* _Work instructions_
Each line in the records below, from the one that contains "Task: Click the yellow Team Members button" to the one that contains "Click the 바로구매 purchase button", should be reproduced exactly, the first and last included.

* _Data shown_
━━━━━━━━

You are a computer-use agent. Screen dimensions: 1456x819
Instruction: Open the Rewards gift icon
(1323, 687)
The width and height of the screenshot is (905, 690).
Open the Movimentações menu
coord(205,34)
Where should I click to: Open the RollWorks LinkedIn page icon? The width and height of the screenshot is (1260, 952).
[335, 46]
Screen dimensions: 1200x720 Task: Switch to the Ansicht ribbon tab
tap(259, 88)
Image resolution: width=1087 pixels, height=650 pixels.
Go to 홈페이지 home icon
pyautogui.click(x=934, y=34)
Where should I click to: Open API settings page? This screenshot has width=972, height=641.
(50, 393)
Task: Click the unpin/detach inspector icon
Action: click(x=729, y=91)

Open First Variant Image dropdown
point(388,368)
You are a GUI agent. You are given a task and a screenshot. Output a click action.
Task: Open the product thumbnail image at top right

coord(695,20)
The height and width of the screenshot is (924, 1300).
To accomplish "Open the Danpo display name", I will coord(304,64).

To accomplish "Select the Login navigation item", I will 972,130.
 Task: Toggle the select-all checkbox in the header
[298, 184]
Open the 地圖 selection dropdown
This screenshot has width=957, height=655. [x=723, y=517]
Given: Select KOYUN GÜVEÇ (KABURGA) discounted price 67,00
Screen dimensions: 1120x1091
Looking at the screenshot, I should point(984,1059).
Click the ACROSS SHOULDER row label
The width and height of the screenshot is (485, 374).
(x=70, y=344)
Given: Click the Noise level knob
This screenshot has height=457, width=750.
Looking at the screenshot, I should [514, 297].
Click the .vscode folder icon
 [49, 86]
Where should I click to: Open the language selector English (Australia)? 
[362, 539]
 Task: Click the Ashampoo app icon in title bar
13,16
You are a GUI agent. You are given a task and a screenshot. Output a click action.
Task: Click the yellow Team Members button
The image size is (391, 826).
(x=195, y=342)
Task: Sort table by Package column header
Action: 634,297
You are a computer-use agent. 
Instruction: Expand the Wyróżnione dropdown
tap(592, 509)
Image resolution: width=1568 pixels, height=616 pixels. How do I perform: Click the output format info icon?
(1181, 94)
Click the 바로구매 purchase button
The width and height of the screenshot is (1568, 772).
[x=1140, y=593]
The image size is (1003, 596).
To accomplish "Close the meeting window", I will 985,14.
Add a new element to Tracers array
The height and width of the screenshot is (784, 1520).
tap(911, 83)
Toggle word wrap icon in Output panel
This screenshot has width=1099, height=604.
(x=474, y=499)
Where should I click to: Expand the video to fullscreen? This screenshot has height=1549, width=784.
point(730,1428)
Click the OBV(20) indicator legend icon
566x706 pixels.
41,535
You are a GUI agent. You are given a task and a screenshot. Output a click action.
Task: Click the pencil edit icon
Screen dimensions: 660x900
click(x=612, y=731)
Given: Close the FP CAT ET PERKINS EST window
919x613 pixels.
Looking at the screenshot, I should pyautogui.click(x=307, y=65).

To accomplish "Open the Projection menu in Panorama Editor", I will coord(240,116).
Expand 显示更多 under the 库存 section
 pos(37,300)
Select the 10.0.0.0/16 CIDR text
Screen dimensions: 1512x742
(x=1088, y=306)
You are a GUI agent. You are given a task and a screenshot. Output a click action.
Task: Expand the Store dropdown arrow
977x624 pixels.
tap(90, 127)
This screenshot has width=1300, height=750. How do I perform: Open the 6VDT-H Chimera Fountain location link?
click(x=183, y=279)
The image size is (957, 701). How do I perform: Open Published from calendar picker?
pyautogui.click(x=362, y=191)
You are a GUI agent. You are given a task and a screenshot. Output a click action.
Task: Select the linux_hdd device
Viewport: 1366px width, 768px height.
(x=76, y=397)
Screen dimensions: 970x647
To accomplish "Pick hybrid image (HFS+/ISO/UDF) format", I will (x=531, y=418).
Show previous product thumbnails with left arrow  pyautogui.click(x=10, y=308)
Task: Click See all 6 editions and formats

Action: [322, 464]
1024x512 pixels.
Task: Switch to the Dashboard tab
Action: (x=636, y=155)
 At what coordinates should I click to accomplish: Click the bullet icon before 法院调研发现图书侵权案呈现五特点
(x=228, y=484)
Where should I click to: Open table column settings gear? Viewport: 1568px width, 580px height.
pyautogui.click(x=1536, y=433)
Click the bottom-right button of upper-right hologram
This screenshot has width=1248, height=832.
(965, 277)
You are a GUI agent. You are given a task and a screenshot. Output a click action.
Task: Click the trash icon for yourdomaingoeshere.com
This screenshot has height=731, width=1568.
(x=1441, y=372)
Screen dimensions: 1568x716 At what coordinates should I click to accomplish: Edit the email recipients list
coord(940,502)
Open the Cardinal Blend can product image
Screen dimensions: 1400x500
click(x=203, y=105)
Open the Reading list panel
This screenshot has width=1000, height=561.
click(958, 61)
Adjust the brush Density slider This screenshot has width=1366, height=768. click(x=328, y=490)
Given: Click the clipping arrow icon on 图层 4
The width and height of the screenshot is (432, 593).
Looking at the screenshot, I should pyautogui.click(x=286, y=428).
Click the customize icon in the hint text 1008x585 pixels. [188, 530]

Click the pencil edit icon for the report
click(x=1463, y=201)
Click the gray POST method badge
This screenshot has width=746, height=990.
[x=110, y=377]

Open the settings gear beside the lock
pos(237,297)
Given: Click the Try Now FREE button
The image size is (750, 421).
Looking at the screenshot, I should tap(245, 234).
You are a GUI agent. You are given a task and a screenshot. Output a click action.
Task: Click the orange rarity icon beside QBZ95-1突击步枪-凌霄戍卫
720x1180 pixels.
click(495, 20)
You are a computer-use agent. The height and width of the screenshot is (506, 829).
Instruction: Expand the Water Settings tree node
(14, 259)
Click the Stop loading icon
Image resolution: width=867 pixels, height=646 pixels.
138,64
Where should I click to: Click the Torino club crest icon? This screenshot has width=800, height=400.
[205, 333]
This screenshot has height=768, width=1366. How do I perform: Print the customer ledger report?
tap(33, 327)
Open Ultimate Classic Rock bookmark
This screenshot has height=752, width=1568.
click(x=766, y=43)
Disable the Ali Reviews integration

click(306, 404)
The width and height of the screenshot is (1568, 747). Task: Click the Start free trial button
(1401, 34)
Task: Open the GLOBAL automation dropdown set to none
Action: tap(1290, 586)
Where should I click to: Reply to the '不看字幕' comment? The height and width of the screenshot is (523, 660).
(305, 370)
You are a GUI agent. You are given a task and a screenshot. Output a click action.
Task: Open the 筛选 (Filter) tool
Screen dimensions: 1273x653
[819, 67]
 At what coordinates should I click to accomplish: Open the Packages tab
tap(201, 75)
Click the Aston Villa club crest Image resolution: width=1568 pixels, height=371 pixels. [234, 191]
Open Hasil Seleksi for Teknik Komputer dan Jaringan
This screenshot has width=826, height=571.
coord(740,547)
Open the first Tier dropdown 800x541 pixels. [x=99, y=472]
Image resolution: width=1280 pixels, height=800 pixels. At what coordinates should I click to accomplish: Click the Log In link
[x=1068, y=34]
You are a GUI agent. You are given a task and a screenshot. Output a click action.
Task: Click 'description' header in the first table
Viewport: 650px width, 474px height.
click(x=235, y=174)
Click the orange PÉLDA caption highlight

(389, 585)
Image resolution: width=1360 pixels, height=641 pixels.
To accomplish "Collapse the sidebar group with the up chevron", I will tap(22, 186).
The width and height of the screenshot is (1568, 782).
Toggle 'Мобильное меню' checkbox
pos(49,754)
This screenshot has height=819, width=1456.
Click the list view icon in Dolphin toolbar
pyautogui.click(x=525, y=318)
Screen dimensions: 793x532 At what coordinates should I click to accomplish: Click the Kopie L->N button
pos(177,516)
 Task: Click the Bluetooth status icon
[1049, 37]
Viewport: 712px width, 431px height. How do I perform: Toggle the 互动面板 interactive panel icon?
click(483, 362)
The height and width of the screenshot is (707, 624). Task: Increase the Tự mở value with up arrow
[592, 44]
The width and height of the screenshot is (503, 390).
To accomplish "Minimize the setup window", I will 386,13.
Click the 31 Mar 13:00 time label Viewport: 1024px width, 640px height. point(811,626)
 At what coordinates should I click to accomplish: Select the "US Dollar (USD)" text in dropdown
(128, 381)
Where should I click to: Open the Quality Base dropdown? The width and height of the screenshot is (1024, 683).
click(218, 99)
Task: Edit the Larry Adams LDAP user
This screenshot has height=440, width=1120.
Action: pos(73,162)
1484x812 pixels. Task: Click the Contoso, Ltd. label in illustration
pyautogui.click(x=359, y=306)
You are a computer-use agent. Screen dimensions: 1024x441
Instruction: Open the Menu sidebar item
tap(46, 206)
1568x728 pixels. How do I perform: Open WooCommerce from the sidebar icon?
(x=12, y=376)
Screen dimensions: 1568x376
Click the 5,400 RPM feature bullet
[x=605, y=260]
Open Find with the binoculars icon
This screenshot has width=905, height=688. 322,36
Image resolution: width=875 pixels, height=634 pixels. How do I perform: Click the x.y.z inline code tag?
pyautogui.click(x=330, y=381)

━━━━━━━━

* _Solution to this task_
Task: Click the yellow Team Members button
The image size is (391, 826).
(x=195, y=342)
Task: Sort table by Package column header
Action: 634,297
You are a computer-use agent. 
Instruction: Expand the Wyróżnione dropdown
tap(592, 509)
Image resolution: width=1568 pixels, height=616 pixels. How do I perform: Click the output format info icon?
(1181, 94)
Click the 바로구매 purchase button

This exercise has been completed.